The foreward is a beautiful little piece, written simply, elegantly and with a disarming earnestness. The story it refers in Alice Munro’s The Bear Came Over The Mountain
, which, like all great works of literature, sags ever so slightly under the weight of expectations, only to grow in stature with repeated readings. Its narrative, of a man forced to confront the reality of a wife succumbing to Alzheimer’s and his guilt over past infidelities is told with a sort of spare, unsentimental poeticism that comes into gradually sharper relief. Set in rural Ontario, Polley’s film (which she also wrote) captures the understated tones of grief, loss and emotional vulnerability among its middle-class characters.
For Polley, the story’s appearance into her life had an obviously profound effect.
I read it calmly, put it down, and found myself weeping. I read it again — and again. I read it almost every week for several months.
Veteran actor Gordon Pinsent and Julie Christie (sporting an effortlessly authentic Southern Ontario accent) embody Grant and Fiona just as I imagined them and the story’s details are filled in right down to the inevitably middle-class porcelain coffee mug holder Munro describes.
She begins by telling me how she came to become a filmmaker: “Atom Egoyan convinced me that making films could be a worthwhile thing to do with your life,” is how she describes the closest thing to a mentor.

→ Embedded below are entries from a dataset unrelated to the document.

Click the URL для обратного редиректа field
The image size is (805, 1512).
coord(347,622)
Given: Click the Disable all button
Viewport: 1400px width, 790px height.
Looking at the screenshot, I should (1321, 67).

"It’s sad to think there was a time when people lined
up around the block to see Bergman movies... and how unimaginable that is now.”
When I ask where she got the self-confidence to write and direct a film at the age of 28, she says, “I don’t think I have been that confident, actually…” After making several shorts and taking a nine-month director’s program at The Canadian Film Center, she says, “I’ve been really cautious.”
She’s gratified by the early critical response to the film and admits to being a big fan of film criticism. “As an actress they’ve been really useful…to have people call you out on your tricks.”
When I ask her about the Disney blacklist, Polley is relived to be able to tell her side of the story.
That’s not true. I’m so glad you tried to clear that with me… you’re like the only person who ever tried to clear this with me, as opposed to just printing it again and again.
It turns out there was no blacklist, but an executive at Disney did in fact speak to an 11-year-old Polley about wearing a peace symbol as a statement against the Gulf war at an official dinner, which she does acknowledge was “creepy.” After leaving the series, her attempts at having a more regular life for a while were derailed by her foray into political activism.
“I didn’t end up having my dream of a normal childhood,” is how she put it. As proudly Canadian as Polley is, she confides that her home country does have something of an inferiority complex: “The culture of total self-loathing,” as she puts it; “If it’s Canadian it’s automatically shit.”
She does seem comfortable with her decision to drop out of Almost Famous
, however, which would have changed her life irrevocably:
“I wasn’t really excited by… the life that the person playing this part was going to have. I wasn’t interested or ready for that.”
It’s hard to imagine Polley playing a groupie or dating numb-skulled celebrities (she is in fact married to her editor on the film, the David mentioned in her foreword to Bear Came Over The Mountain)
. I draw out of her a lament for the mainstream audience’s movie habits which she alludes to in Away From Her’s
“It’s sad to think there was a time when people lined up around the block to see Bergman movies… and how unimaginable that is now.”
Perhaps, but while she may joke about Away From Her
beating out Spiderman
on opening weekend, Polley’s slightly Bergmanesque film is getting rave reviews on both sides of the Atlantic and suggests a second career that may one day surpass her first.